--- Raw data Enclosed Below ---
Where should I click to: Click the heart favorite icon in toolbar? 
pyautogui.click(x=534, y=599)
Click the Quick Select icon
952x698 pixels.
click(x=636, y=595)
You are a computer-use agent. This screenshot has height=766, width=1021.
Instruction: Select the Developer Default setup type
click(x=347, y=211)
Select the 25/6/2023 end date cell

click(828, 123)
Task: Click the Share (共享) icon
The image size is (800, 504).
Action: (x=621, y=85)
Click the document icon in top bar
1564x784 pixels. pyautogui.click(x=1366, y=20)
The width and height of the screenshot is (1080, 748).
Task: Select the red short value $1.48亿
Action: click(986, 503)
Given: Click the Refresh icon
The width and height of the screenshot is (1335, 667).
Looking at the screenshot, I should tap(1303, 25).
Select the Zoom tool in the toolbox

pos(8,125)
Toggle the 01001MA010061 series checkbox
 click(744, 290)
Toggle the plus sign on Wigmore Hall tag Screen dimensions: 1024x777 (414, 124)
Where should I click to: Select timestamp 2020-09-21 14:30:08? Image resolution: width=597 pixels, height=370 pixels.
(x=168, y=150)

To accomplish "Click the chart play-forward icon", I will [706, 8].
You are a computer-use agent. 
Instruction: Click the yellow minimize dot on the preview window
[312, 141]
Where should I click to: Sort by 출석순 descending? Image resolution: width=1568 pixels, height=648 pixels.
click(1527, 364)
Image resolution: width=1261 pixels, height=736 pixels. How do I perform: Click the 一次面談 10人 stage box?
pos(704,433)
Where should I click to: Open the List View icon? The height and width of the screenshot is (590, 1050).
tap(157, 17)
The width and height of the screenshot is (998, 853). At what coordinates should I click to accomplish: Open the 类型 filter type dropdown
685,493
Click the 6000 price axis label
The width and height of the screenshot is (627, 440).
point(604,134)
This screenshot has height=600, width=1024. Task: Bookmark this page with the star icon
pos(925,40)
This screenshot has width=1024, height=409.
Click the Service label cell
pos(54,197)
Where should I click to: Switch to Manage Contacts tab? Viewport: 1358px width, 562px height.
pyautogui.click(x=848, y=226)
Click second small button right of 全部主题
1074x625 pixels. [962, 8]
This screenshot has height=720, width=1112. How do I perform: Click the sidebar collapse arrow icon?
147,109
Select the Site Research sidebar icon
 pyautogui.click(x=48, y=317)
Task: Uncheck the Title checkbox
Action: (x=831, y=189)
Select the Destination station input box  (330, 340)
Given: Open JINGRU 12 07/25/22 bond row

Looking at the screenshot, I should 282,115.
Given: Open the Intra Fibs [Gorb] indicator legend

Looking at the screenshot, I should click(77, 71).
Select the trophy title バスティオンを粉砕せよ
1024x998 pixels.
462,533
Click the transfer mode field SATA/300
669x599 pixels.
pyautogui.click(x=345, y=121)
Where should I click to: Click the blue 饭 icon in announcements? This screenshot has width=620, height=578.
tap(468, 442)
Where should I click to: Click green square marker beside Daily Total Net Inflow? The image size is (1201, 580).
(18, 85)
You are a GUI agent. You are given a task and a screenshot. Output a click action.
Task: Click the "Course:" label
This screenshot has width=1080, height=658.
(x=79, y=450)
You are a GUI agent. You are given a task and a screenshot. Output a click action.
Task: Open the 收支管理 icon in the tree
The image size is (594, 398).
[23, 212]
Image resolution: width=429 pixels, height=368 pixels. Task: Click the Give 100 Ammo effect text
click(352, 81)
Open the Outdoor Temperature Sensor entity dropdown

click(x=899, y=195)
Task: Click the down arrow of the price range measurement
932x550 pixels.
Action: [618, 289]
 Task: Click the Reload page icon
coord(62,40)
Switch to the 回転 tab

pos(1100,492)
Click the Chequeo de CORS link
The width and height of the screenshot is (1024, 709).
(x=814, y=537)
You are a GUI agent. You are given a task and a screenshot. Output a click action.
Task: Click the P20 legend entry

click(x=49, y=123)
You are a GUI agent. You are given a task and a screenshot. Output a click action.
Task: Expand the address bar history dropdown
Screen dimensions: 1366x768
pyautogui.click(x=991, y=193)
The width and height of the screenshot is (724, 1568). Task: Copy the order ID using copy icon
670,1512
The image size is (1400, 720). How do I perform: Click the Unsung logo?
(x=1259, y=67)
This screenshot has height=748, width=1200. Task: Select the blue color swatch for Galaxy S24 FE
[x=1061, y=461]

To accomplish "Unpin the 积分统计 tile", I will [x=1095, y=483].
--- End of Enclosed Raw data ---
_Required action_. Could you write out all of the entries precisely as they stand?

_Solution below_.
Where should I click to: Click the heart favorite icon in toolbar? 
pyautogui.click(x=534, y=599)
Click the Quick Select icon
952x698 pixels.
click(x=636, y=595)
You are a computer-use agent. This screenshot has height=766, width=1021.
Instruction: Select the Developer Default setup type
click(x=347, y=211)
Select the 25/6/2023 end date cell

click(828, 123)
Task: Click the Share (共享) icon
The image size is (800, 504).
Action: (x=621, y=85)
Click the document icon in top bar
1564x784 pixels. pyautogui.click(x=1366, y=20)
The width and height of the screenshot is (1080, 748).
Task: Select the red short value $1.48亿
Action: click(986, 503)
Given: Click the Refresh icon
The width and height of the screenshot is (1335, 667).
Looking at the screenshot, I should tap(1303, 25).
Select the Zoom tool in the toolbox

pos(8,125)
Toggle the 01001MA010061 series checkbox
 click(744, 290)
Toggle the plus sign on Wigmore Hall tag Screen dimensions: 1024x777 (414, 124)
Where should I click to: Select timestamp 2020-09-21 14:30:08? Image resolution: width=597 pixels, height=370 pixels.
(x=168, y=150)

To accomplish "Click the chart play-forward icon", I will [706, 8].
You are a computer-use agent. 
Instruction: Click the yellow minimize dot on the preview window
[312, 141]
Where should I click to: Sort by 출석순 descending? Image resolution: width=1568 pixels, height=648 pixels.
click(1527, 364)
Image resolution: width=1261 pixels, height=736 pixels. How do I perform: Click the 一次面談 10人 stage box?
pos(704,433)
Where should I click to: Open the List View icon? The height and width of the screenshot is (590, 1050).
tap(157, 17)
The width and height of the screenshot is (998, 853). At what coordinates should I click to accomplish: Open the 类型 filter type dropdown
685,493
Click the 6000 price axis label
The width and height of the screenshot is (627, 440).
point(604,134)
This screenshot has height=600, width=1024. Task: Bookmark this page with the star icon
pos(925,40)
This screenshot has width=1024, height=409.
Click the Service label cell
pos(54,197)
Where should I click to: Switch to Manage Contacts tab? Viewport: 1358px width, 562px height.
pyautogui.click(x=848, y=226)
Click second small button right of 全部主题
1074x625 pixels. [962, 8]
This screenshot has height=720, width=1112. How do I perform: Click the sidebar collapse arrow icon?
147,109
Select the Site Research sidebar icon
 pyautogui.click(x=48, y=317)
Task: Uncheck the Title checkbox
Action: (x=831, y=189)
Select the Destination station input box  (330, 340)
Given: Open JINGRU 12 07/25/22 bond row

Looking at the screenshot, I should 282,115.
Given: Open the Intra Fibs [Gorb] indicator legend

Looking at the screenshot, I should click(77, 71).
Select the trophy title バスティオンを粉砕せよ
1024x998 pixels.
462,533
Click the transfer mode field SATA/300
669x599 pixels.
pyautogui.click(x=345, y=121)
Where should I click to: Click the blue 饭 icon in announcements? This screenshot has width=620, height=578.
tap(468, 442)
Where should I click to: Click green square marker beside Daily Total Net Inflow? The image size is (1201, 580).
(18, 85)
You are a GUI agent. You are given a task and a screenshot. Output a click action.
Task: Click the "Course:" label
This screenshot has width=1080, height=658.
(x=79, y=450)
You are a GUI agent. You are given a task and a screenshot. Output a click action.
Task: Open the 收支管理 icon in the tree
The image size is (594, 398).
[23, 212]
Image resolution: width=429 pixels, height=368 pixels. Task: Click the Give 100 Ammo effect text
click(352, 81)
Open the Outdoor Temperature Sensor entity dropdown

click(x=899, y=195)
Task: Click the down arrow of the price range measurement
932x550 pixels.
Action: [618, 289]
 Task: Click the Reload page icon
coord(62,40)
Switch to the 回転 tab

pos(1100,492)
Click the Chequeo de CORS link
The width and height of the screenshot is (1024, 709).
(x=814, y=537)
You are a GUI agent. You are given a task and a screenshot. Output a click action.
Task: Click the P20 legend entry

click(x=49, y=123)
You are a GUI agent. You are given a task and a screenshot. Output a click action.
Task: Expand the address bar history dropdown
Screen dimensions: 1366x768
pyautogui.click(x=991, y=193)
The width and height of the screenshot is (724, 1568). Task: Copy the order ID using copy icon
670,1512
The image size is (1400, 720). How do I perform: Click the Unsung logo?
(x=1259, y=67)
This screenshot has height=748, width=1200. Task: Select the blue color swatch for Galaxy S24 FE
[x=1061, y=461]

To accomplish "Unpin the 积分统计 tile", I will [x=1095, y=483].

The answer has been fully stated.